This month was my first of being officially middle-aged. People say 59-year-olds are middle aged, but its not as if you see a lot of 118 year-olds wandering around. Here are some of the things I got up to.
Activities
Working on campus helps keep me at the forefront of thinking in multiple academic fields, including Law, social sciences, and biology. It also takes me back to being that age. This month I wrote this essay about ‘The Red Shoes’, which I first watched at age seventeen, and renews itself every time I revisit.
One of my targets for February was to perform four open mics. I hit the target and had a great time while doing so, it turns out pubs can be even better enjoyed when staying sober. I also commissioned a remix of ‘Shut up and Sing’, one of the most requested songs from the third The Kev album:
I also did an interview with Kiss 104.7 FM, which will appear in full in March.
Output
Starting in April, the camera and mic setup on my Monday Mandarin videos will be exponentially better. An example is the recent video essay I made about Mandopop and geopolitics.
This month, my most popular Chinese lesson was this one, which was on the corporate culture of the People’s Republic.

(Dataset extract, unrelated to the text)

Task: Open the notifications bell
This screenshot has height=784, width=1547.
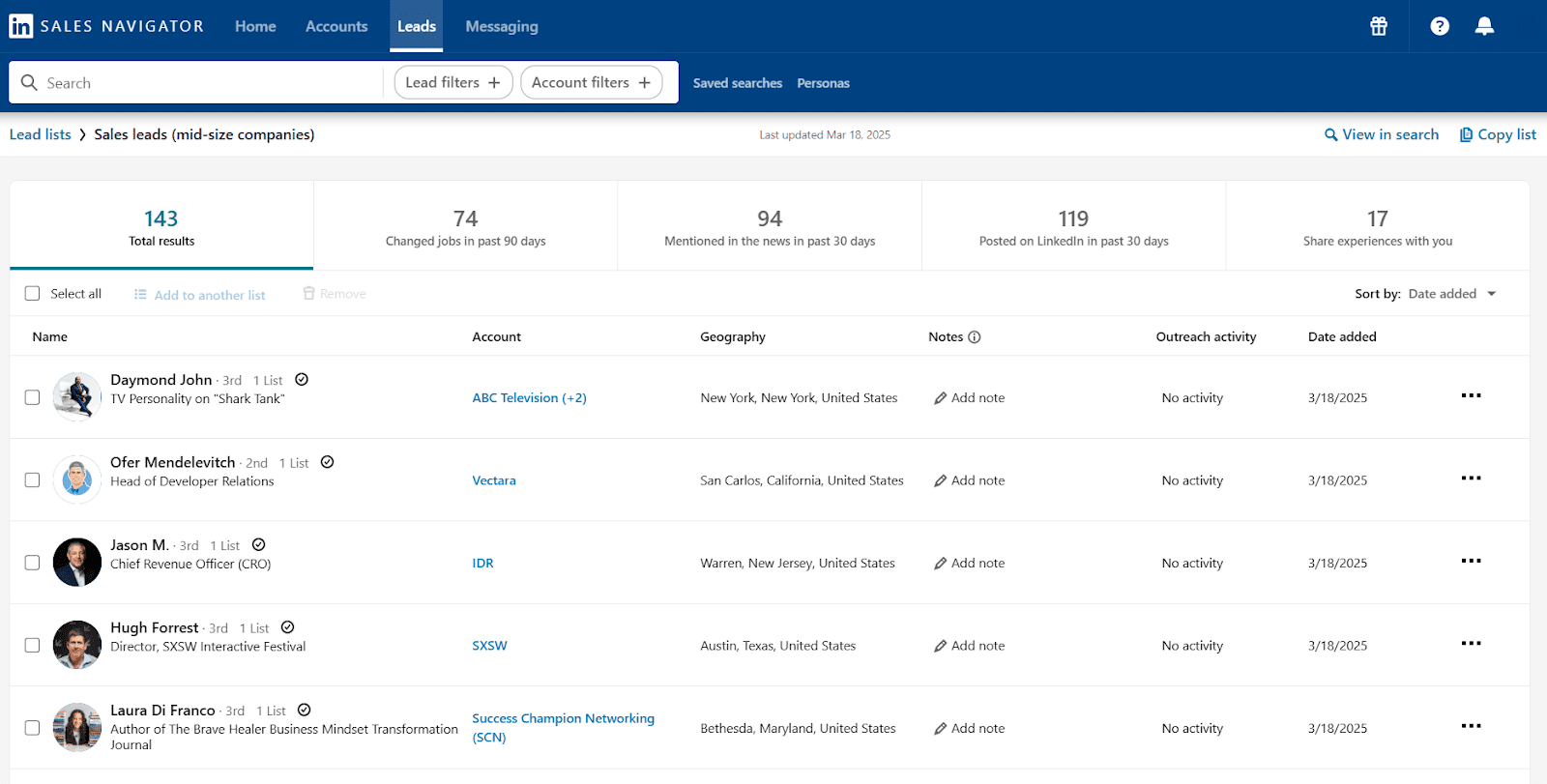Action: point(1484,26)

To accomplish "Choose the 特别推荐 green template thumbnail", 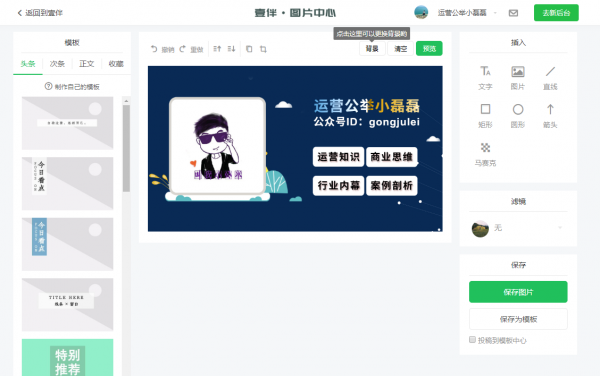I will [67, 357].
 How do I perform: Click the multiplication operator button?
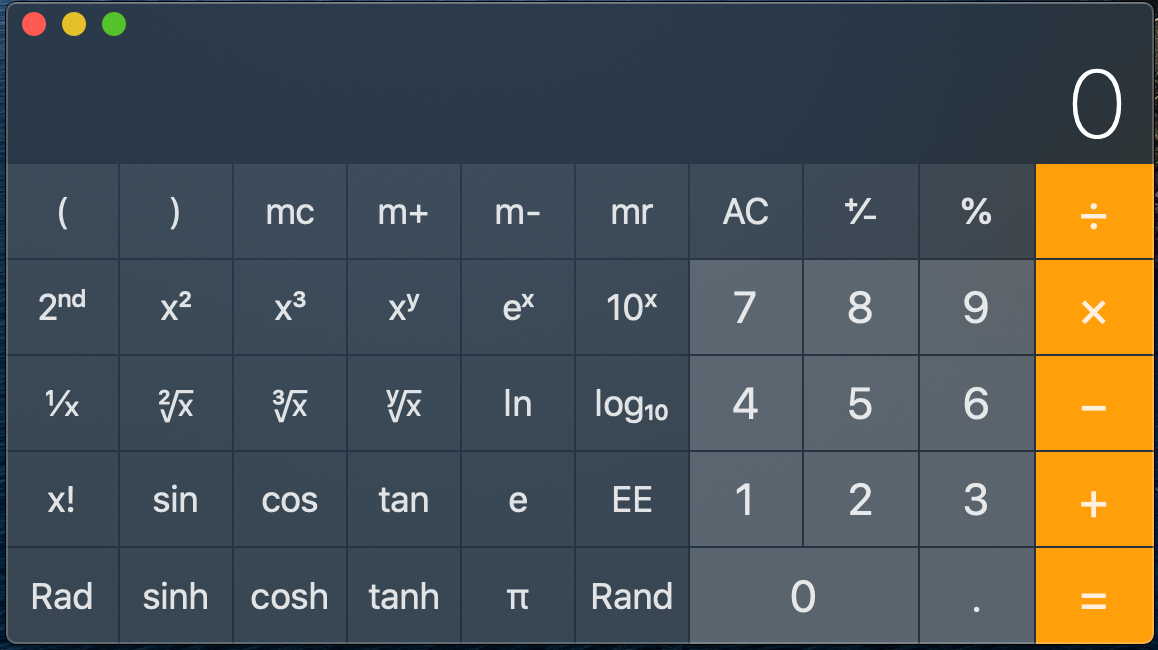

My music YouTube channel is also set to benefit from an improved camera and mic setup. When filling a solitary sober Saturday evening in late February, I tested it out by recording a rendition of Heitor Villa-Lobos’ Prelude No. 1:
Wider World
This month has seen farmers’ protests throughout Europe. In Brussels, farmers launched manure and eggs at police to protest against cheap imports undercutting agriculture. In Wales, thousands of farmers staged a demonstration on the steps of parliament to protest against climate policies that they say will wreck their industry.
In China, I noticed that the more the country modernized, the more it looked down its nose at farming and farmers. For example, there is the slang expression ‘你农民了吧’, which means “you’ve just done a farmer,” translates as something like “don’t be stupid.” 农民 (nóngmín), the word for farmer, more or less means ‘peasant’.
‘The Good Earth’, by China-born Nobel laureate Pearl S Buck is set in China, and near the beginning it contains this passage about the protagonist, who is a farmer:
“Moving together in a perfect rhythm, without a word, hour after hour, he fell into a union which took the pain from his labour. He had no articulate thought of anything; there was only this perfect symphony of movement, of turning this earth of theirs over and over to the sun, this earth which formed their home and fed their bodies and made their gods. The earth lay rich and fell apart lightly under the points of their hoes… Some time, in some age, bodies of men and women had been buried there, houses had stood there, had fallen, and gone back into the earth. So would also their house, some time, return into the earth, their bodies also.”
Modernity is as ignorant of where its food comes from as it is indifferent to where its waste goes. As Jung pointed out, to be ignorant of nature (for example that cabbages thrive in dung) is to be neurotic.
Wow, you've been so creatively busy, in so many diverse ways! I'm in awe of your productivity. And you're a great guitarist. Love 'The Good Earth' passage.